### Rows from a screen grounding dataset
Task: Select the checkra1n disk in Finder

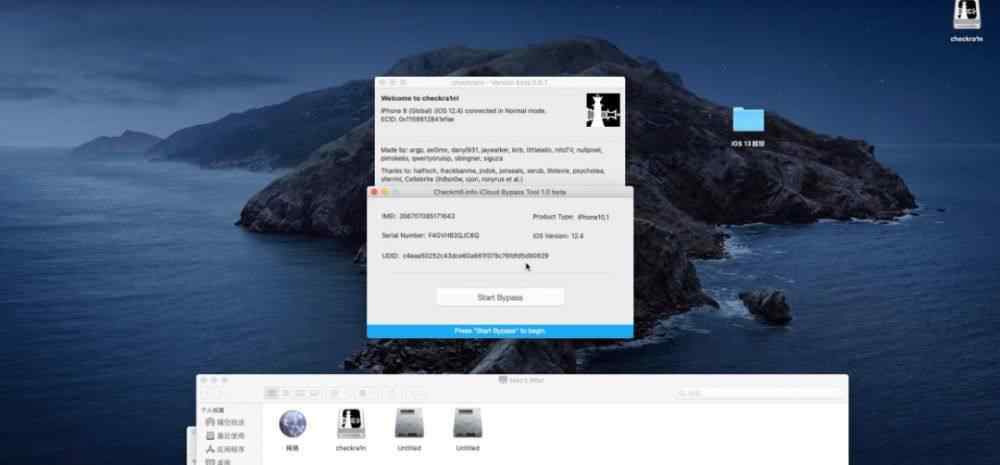Action: (350, 424)
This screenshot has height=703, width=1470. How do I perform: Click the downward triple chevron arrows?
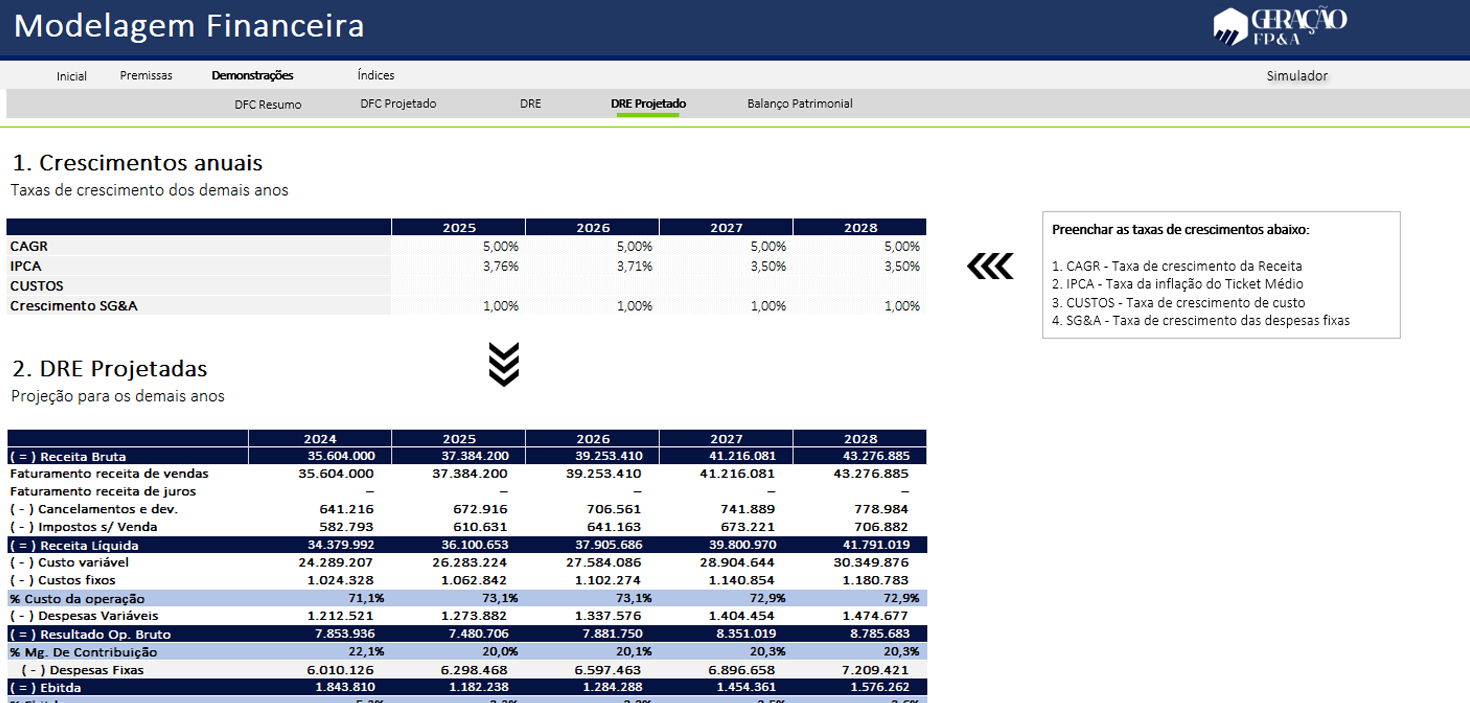(x=503, y=364)
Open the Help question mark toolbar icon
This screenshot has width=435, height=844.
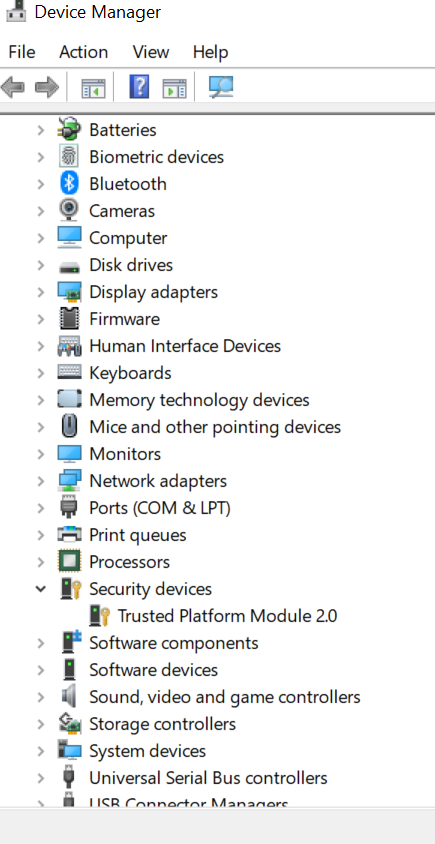(x=139, y=87)
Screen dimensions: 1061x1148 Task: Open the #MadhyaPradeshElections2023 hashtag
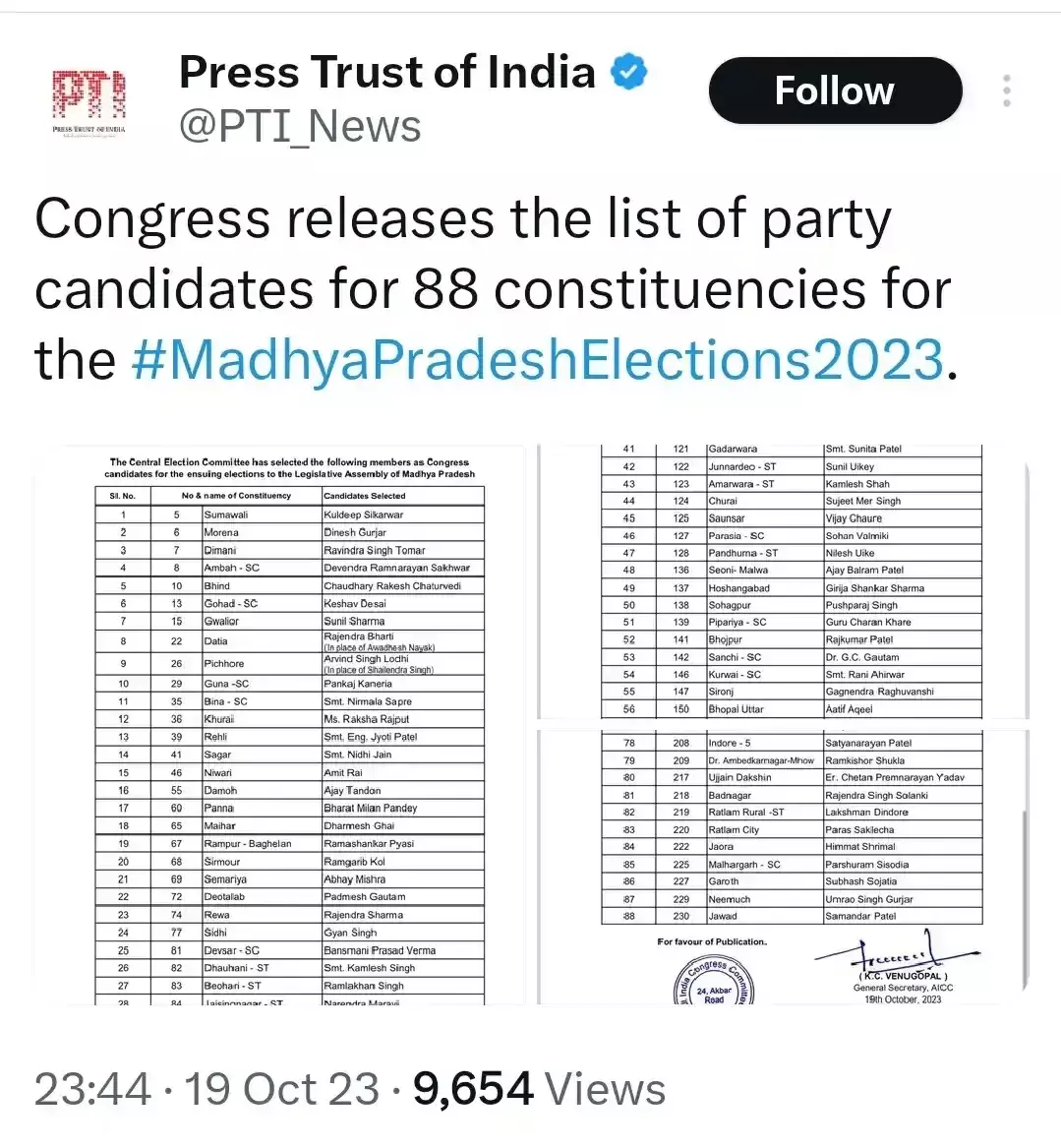coord(537,360)
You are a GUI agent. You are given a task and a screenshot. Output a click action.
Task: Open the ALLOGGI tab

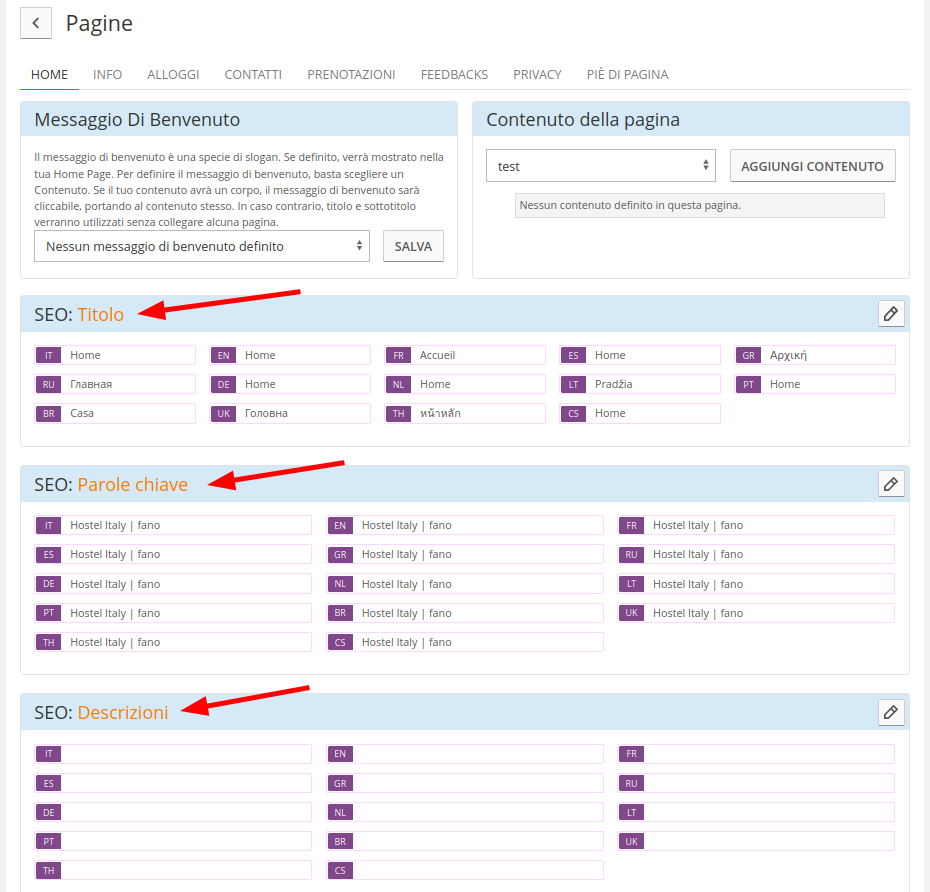tap(173, 74)
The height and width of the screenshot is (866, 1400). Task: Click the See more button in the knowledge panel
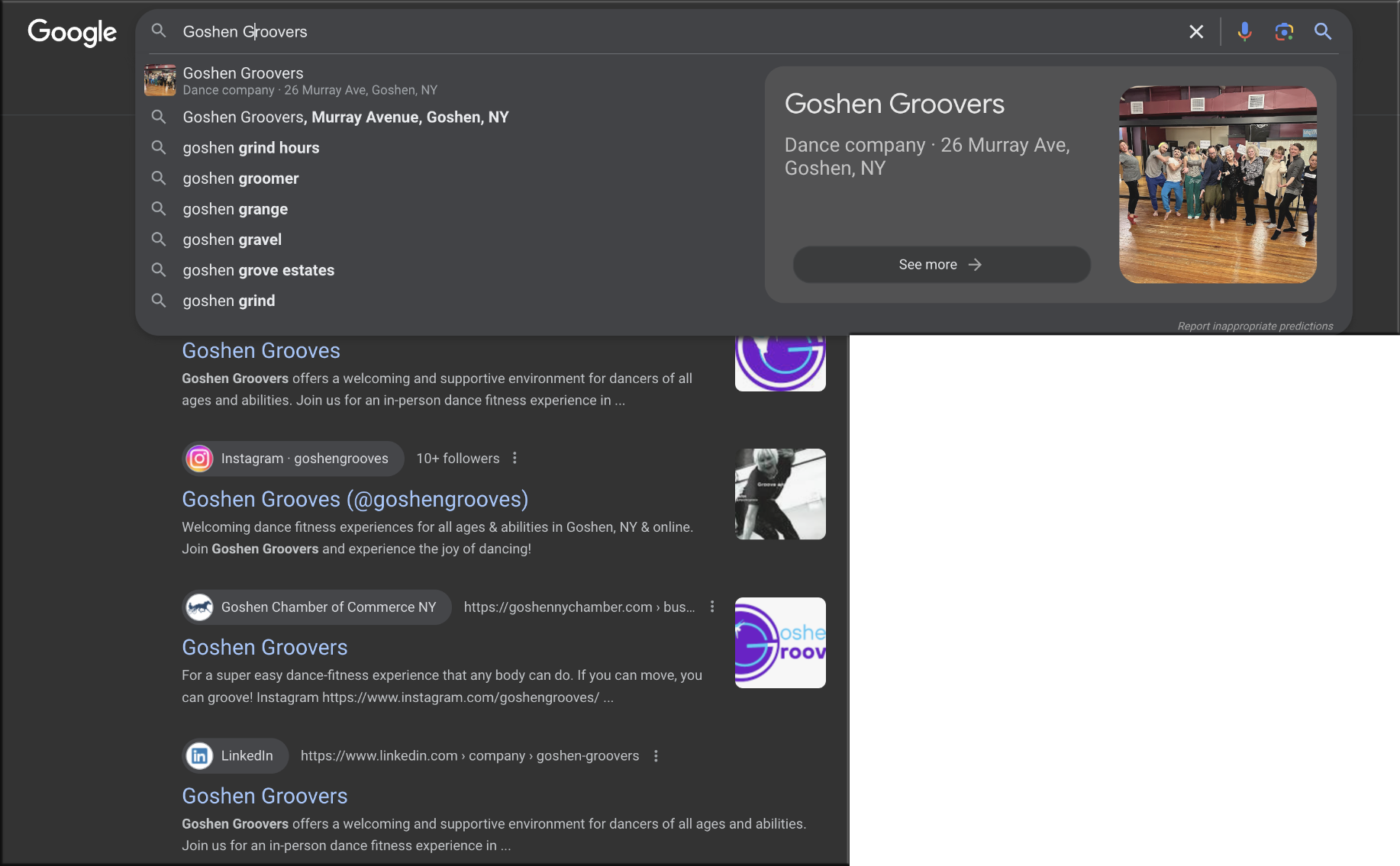pos(941,264)
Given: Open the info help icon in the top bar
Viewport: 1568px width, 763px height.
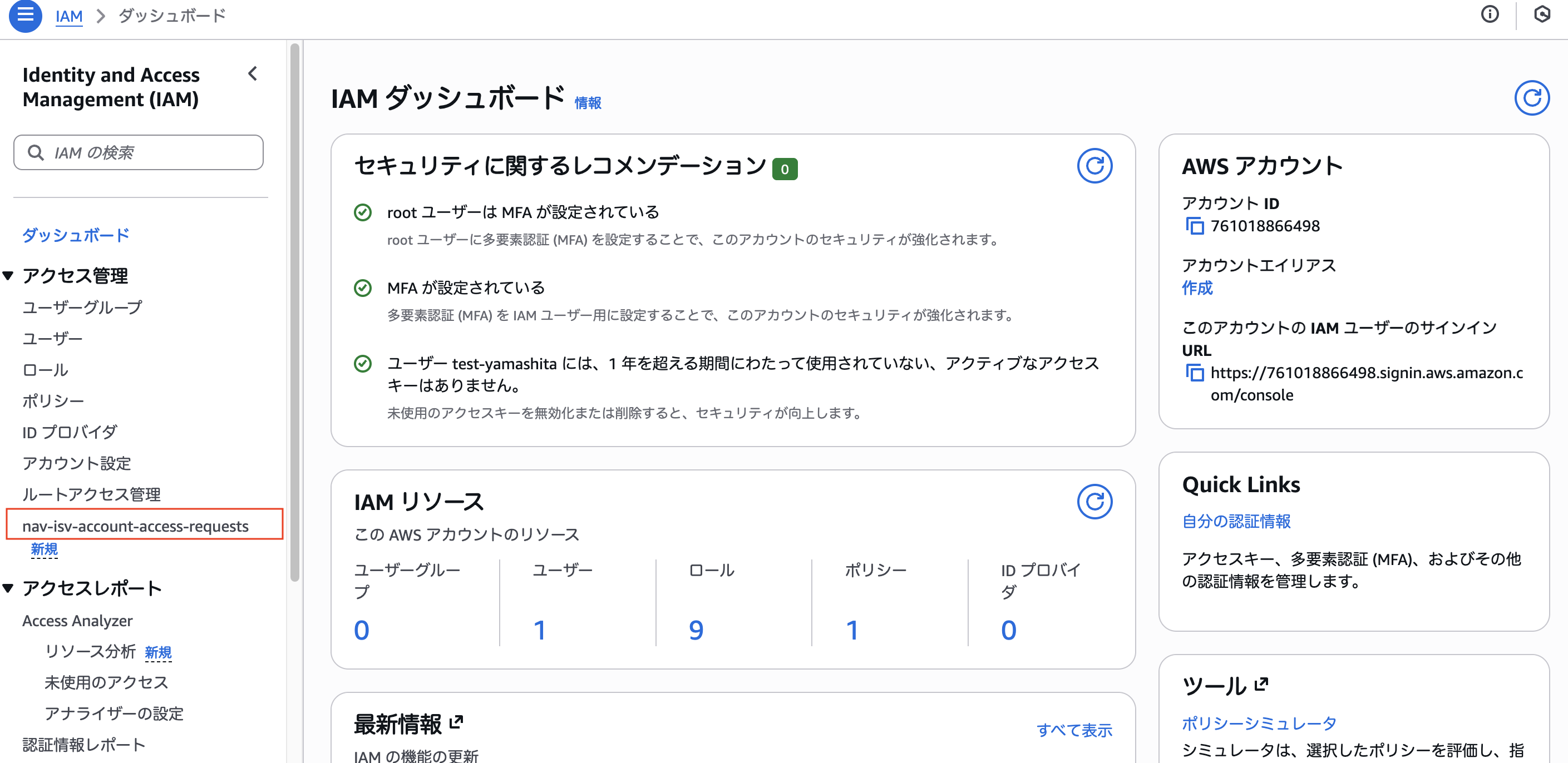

### Task statement
Lay out every line of the rows above as a JSON list of strings, one string per line, skipping blank lines. Leave the pictures out.

### Solution to this task
[
  "Task: Select the checkra1n disk in Finder",
  "Action: (350, 424)",
  "This screenshot has height=703, width=1470. How do I perform: Click the downward triple chevron arrows?",
  "(x=503, y=364)",
  "Open the Help question mark toolbar icon",
  "This screenshot has width=435, height=844.",
  "(x=139, y=87)",
  "Screen dimensions: 1061x1148 Task: Open the #MadhyaPradeshElections2023 hashtag",
  "coord(537,360)",
  "You are a GUI agent. You are given a task and a screenshot. Output a click action.",
  "Task: Open the ALLOGGI tab",
  "tap(173, 74)",
  "The height and width of the screenshot is (866, 1400). Task: Click the See more button in the knowledge panel",
  "pos(941,264)",
  "Given: Open the info help icon in the top bar",
  "Viewport: 1568px width, 763px height."
]